**Goal of the exercise:** The required output is the exact run of lines in the listing below from the line holding "Viewport: 1099px width, 769px height." through the line holding "The height and", with no pictures.

**Data to use:**
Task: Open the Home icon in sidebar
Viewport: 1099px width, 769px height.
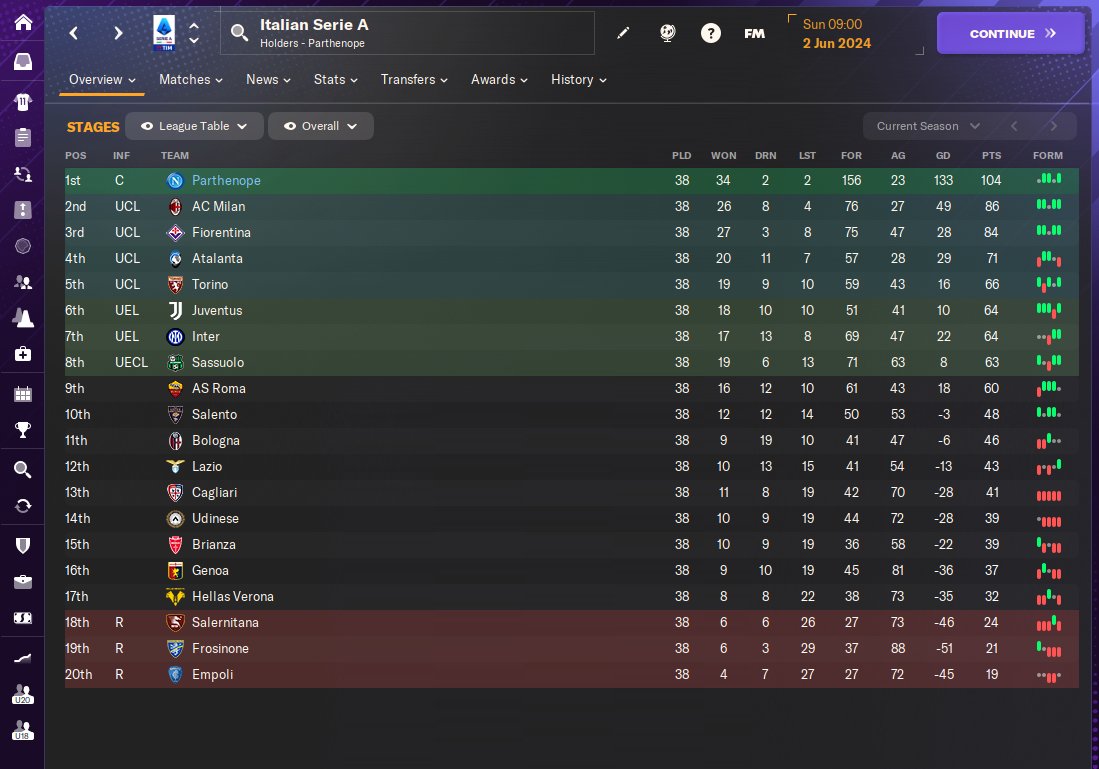Action: tap(22, 23)
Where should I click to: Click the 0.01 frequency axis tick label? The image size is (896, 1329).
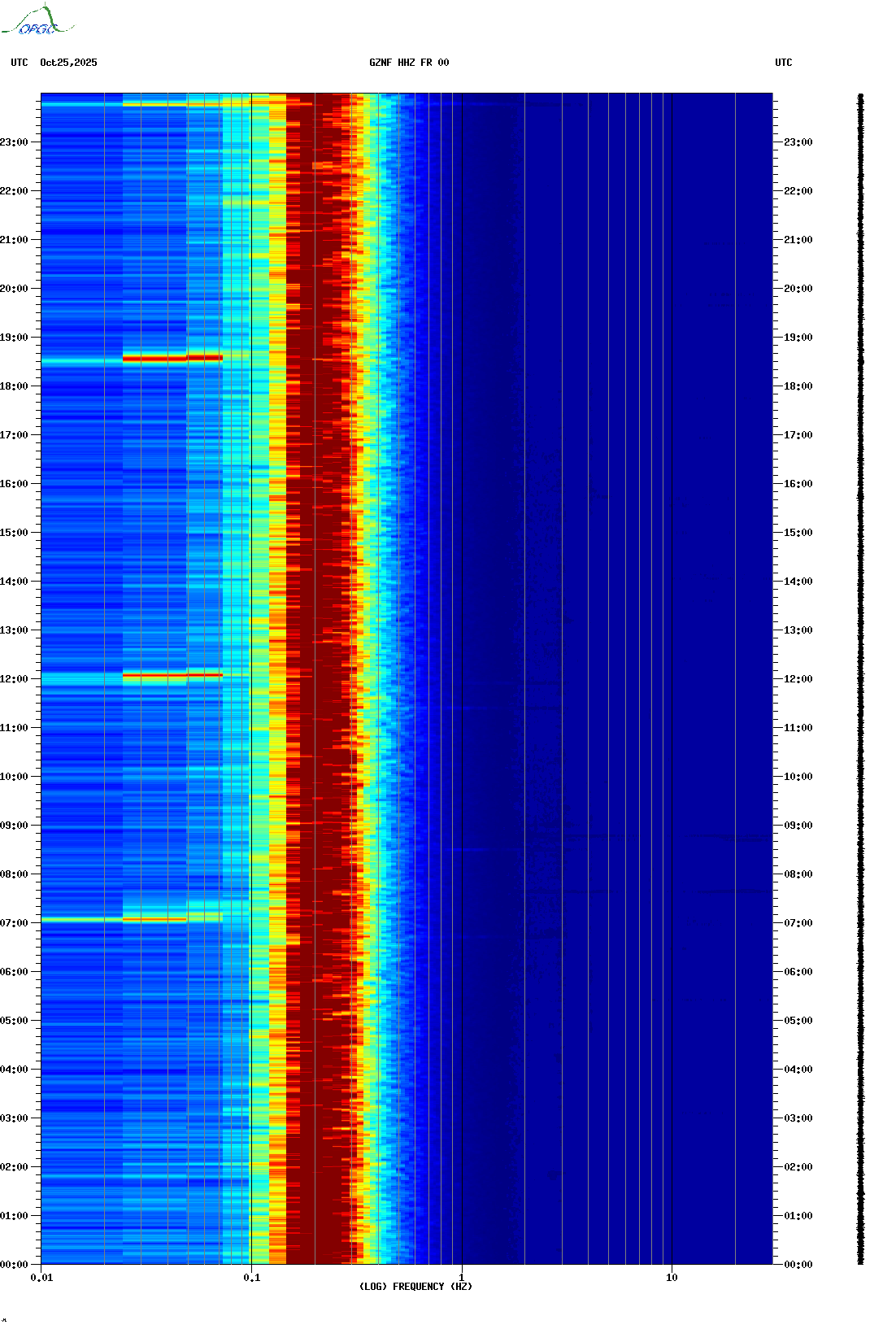[41, 1278]
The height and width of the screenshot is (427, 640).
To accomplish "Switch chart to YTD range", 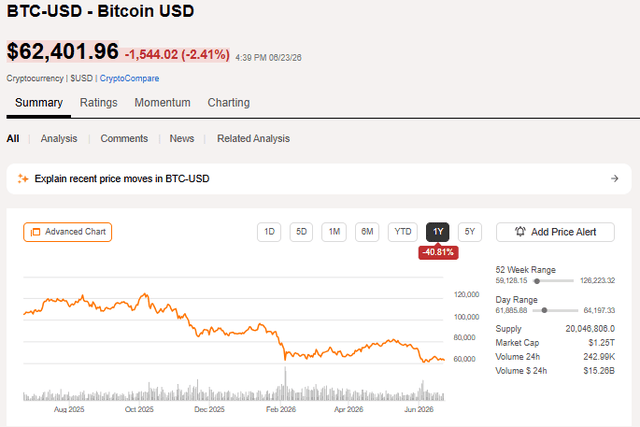I will (x=403, y=232).
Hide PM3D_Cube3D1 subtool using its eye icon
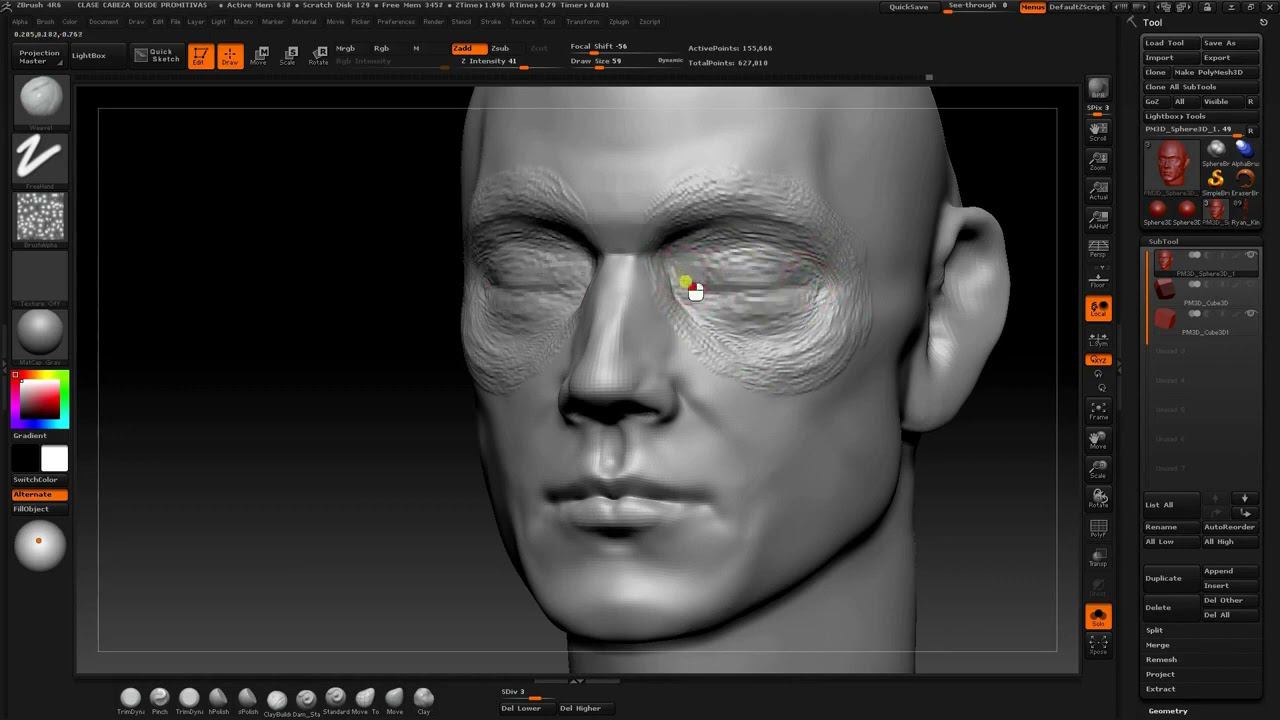Viewport: 1280px width, 720px height. 1250,314
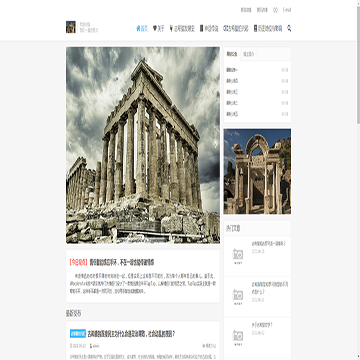Open the 关于 nav item with diamond icon
This screenshot has height=360, width=360.
click(x=159, y=29)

**Final answer:**
Viewport: 1099px width, 769px height.
Action: tap(22, 23)
Where should I click to: Click the 0.01 frequency axis tick label? The image size is (896, 1329).
[41, 1278]
The height and width of the screenshot is (427, 640).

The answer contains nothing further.